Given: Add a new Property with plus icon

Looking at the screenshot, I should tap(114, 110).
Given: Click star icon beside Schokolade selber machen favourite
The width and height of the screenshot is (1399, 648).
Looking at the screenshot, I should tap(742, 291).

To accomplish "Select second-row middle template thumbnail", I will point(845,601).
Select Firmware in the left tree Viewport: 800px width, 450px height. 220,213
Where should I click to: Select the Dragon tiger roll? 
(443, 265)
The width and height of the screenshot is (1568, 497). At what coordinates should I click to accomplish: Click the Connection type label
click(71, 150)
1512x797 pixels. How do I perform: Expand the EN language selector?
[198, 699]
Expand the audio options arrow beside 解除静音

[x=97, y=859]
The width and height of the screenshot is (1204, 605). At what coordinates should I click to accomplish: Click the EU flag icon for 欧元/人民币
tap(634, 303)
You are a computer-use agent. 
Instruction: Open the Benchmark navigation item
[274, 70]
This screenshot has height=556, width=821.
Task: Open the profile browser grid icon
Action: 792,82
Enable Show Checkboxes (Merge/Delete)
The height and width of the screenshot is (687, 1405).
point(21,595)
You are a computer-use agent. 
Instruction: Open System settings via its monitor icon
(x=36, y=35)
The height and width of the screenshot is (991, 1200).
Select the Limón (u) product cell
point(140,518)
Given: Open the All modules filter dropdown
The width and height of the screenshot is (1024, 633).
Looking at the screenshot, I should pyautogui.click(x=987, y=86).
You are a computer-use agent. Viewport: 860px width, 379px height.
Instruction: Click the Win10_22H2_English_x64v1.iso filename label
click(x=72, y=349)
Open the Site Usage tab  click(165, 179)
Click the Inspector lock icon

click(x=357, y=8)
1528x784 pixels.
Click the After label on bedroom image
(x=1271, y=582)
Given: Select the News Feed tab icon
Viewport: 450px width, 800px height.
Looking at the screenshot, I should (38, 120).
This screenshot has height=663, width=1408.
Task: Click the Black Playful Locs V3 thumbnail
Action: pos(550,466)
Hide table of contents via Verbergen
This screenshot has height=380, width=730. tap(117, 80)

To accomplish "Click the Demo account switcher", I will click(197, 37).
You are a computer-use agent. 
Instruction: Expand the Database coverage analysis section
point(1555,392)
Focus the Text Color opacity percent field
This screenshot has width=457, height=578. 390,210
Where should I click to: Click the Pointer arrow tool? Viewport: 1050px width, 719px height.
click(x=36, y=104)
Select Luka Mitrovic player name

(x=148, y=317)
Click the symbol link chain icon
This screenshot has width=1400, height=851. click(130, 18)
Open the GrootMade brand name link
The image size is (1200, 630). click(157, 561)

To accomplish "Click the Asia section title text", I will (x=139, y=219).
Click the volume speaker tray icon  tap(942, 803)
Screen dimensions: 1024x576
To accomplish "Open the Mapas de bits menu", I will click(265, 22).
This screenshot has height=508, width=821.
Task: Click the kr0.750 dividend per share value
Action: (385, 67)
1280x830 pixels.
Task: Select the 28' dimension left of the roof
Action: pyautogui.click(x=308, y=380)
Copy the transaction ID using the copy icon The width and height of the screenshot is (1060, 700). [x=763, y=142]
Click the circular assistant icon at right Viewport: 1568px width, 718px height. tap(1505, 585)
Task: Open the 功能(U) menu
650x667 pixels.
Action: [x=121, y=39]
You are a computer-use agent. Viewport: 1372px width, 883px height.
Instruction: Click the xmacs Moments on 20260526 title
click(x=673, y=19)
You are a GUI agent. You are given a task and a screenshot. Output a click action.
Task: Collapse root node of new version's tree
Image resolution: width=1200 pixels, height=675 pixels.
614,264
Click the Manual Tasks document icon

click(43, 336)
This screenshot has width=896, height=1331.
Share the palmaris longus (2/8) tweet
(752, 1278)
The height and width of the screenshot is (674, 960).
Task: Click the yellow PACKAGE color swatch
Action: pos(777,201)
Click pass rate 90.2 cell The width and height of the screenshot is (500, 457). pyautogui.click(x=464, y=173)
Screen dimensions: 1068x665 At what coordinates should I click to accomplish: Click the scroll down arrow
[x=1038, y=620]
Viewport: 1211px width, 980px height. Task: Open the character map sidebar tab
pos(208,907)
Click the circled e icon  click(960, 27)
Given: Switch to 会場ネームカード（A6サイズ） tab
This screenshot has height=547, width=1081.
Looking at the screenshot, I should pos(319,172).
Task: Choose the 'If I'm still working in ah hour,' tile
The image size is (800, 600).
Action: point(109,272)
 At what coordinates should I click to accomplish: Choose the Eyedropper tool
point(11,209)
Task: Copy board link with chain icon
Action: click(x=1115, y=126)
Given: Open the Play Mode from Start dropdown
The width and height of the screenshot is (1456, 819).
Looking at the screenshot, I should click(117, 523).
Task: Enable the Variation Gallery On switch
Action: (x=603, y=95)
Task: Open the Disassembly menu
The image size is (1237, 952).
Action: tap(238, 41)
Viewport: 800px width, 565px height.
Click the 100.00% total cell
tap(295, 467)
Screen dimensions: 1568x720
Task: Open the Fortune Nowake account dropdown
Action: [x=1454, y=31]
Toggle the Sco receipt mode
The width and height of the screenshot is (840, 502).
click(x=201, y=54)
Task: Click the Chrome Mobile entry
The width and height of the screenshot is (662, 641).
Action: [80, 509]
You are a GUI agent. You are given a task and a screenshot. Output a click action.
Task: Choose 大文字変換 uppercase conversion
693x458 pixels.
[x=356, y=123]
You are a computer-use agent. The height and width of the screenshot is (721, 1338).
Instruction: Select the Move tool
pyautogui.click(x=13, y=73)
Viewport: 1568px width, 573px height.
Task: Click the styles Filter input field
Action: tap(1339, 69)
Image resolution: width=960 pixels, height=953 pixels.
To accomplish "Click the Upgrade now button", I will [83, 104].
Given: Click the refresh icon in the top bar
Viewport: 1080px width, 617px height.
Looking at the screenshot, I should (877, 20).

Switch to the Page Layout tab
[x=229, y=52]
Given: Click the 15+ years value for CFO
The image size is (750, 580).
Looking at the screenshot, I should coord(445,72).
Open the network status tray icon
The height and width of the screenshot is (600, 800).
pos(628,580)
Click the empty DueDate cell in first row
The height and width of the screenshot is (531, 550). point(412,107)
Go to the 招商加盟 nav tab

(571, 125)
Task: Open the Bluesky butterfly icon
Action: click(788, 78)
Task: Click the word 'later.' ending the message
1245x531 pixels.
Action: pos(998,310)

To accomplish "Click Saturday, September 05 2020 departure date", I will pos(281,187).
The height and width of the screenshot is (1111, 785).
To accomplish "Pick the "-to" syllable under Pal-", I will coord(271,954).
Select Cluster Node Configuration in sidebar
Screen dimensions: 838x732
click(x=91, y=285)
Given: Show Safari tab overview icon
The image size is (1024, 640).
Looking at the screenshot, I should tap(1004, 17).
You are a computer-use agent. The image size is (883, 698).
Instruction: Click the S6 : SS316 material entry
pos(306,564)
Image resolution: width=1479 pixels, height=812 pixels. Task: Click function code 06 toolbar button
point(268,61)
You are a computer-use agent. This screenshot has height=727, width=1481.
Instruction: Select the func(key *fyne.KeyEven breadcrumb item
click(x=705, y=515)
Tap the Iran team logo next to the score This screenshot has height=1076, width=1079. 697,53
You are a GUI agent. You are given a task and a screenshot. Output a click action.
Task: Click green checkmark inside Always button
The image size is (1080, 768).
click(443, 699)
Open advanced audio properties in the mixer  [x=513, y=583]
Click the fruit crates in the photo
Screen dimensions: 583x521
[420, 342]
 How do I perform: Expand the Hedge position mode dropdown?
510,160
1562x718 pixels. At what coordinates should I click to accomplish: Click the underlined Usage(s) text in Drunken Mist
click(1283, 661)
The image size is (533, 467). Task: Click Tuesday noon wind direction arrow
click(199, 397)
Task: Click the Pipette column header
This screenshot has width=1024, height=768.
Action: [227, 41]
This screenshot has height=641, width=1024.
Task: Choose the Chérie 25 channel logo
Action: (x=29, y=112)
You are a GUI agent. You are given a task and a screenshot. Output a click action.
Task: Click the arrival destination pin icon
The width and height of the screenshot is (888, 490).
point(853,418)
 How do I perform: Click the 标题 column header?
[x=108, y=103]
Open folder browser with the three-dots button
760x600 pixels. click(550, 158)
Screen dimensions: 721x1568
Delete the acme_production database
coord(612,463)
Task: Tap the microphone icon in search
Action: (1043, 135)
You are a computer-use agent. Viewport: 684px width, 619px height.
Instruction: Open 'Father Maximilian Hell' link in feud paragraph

============

## What is needed
If a line in the records above has the word "tree", copy it.

## Result below
Select Firmware in the left tree Viewport: 800px width, 450px height. 220,213
Task: Collapse root node of new version's tree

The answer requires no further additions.